Das Acting ist auch nicht gerade gut – Gruner kommt tatsächlich als bester Schauspieler aus „Angel Town“ und er tastet sich gerade mal als Neuling an die Thematik ran. Theresa Saldana („The Night Before“) müsste es eigentlich können (sie wurde 1996 für ihre Rolle in der Drama-Serie „Der Polizeichef“ für den Golden Globe nominiert), zeigt aber hier nur eine blahe, farblose Klischeevorstellung. Frank Aragon als Martin ist ebenfalls so … non-descript, dass er als Sympathieträger total ausfällt (die Rolle als „production manager“ für die Hausbau-Reality-Show „Extreme Makeover“ liegt ihm wohl mehr). Tony Valentino und Gregory Cruz sind als Fieslinge ebenfalls fürchterlich un-überzeugend. Auch Cruz ist jemand, der’s offenbar noch gelernt hat – er staubte später eine permanente Rolle in „Saving Grace“ ab. Peter Kwong (beliebt aus „Big Trouble in Little China“ oder „Auf der Suche nach dem Goldenen Kind“) sollte eigentlich auch die nötige Expertise mitbringen, aber auch er ist langweilig.
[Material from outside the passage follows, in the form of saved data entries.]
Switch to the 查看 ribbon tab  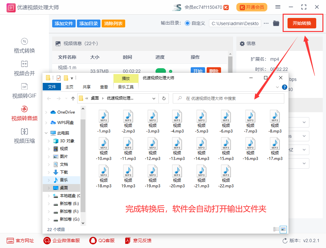pos(104,87)
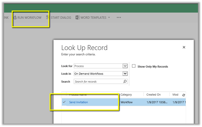202x127 pixels.
Task: Open the more commands ellipsis menu
Action: 119,18
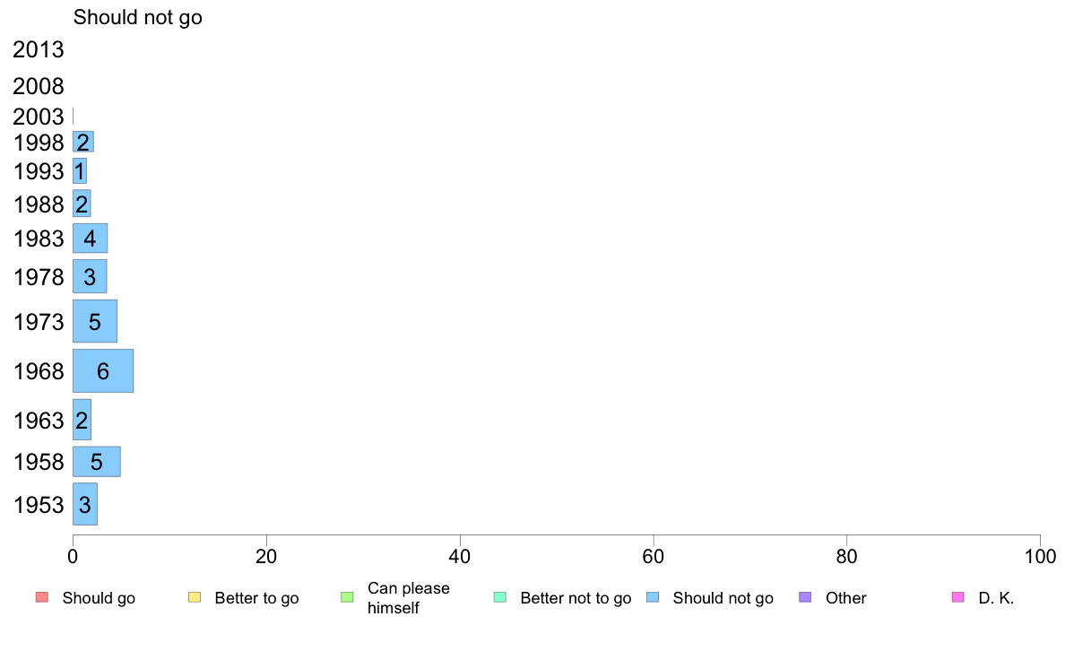Select the 1953 bar labeled 3
The width and height of the screenshot is (1065, 660).
[85, 504]
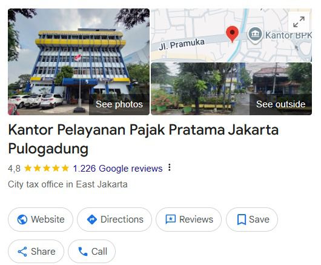321x265 pixels.
Task: Click the star speech-bubble Reviews icon
Action: (171, 220)
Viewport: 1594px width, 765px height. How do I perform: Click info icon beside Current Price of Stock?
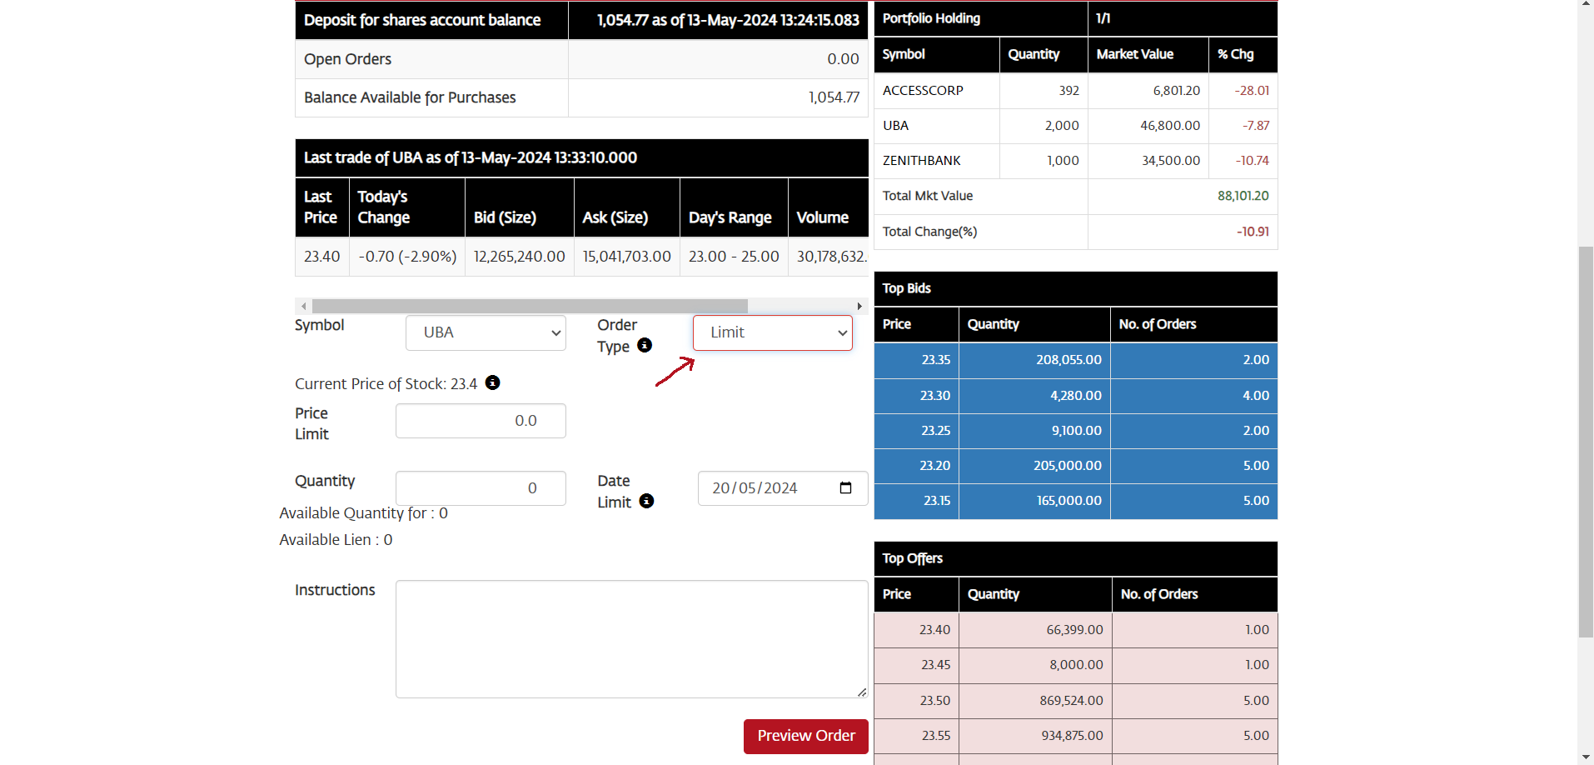493,383
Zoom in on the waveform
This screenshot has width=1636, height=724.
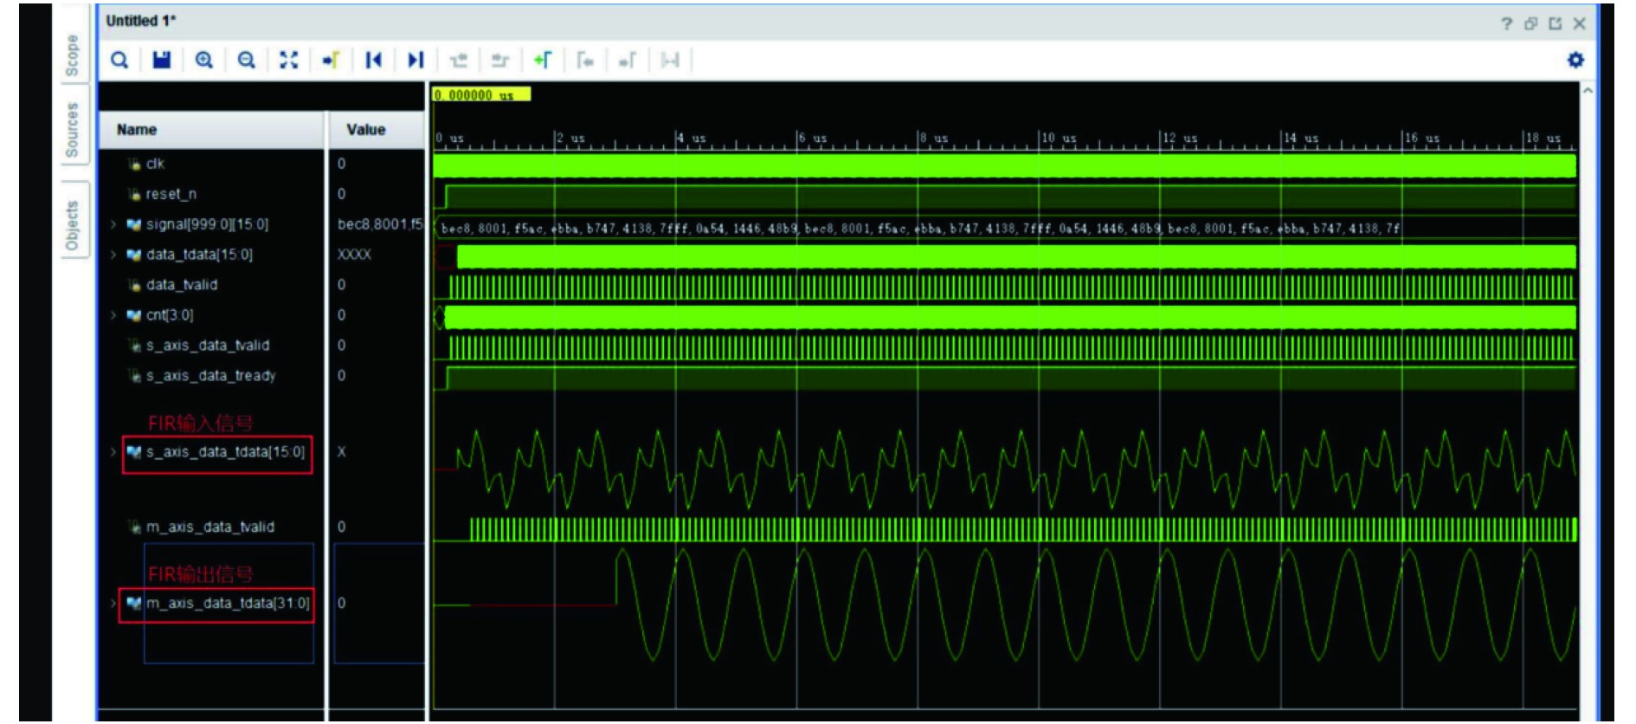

Eine Mini-Rolle als Chauffeur von Gregory Cruz hat der junge Mark Dacascos – ich würd ihm die Blu-Ray trotzdem nicht gerade zum Signieren hinhalten…

„Angel Town“ ist als Film eine ziemliche drüge Angelegenheit – mit 105 Minuten auch viel zu lang für das bisschen Plot, das er zu erzählen weiß, mit zu wenig und unspektakulärer Action, um den Fan des Haudrauf-Films zufriedenzustellen und einer recht verlogenen Moral ist es ein eher enttäuschendes Debüt für Olivier Gruner, der zwar das Beste am Film ist, aber seine Fähigkeiten etwas später in „Nemesis“ deutlich gewinnbringender einsetzen konnte. You can skip this one.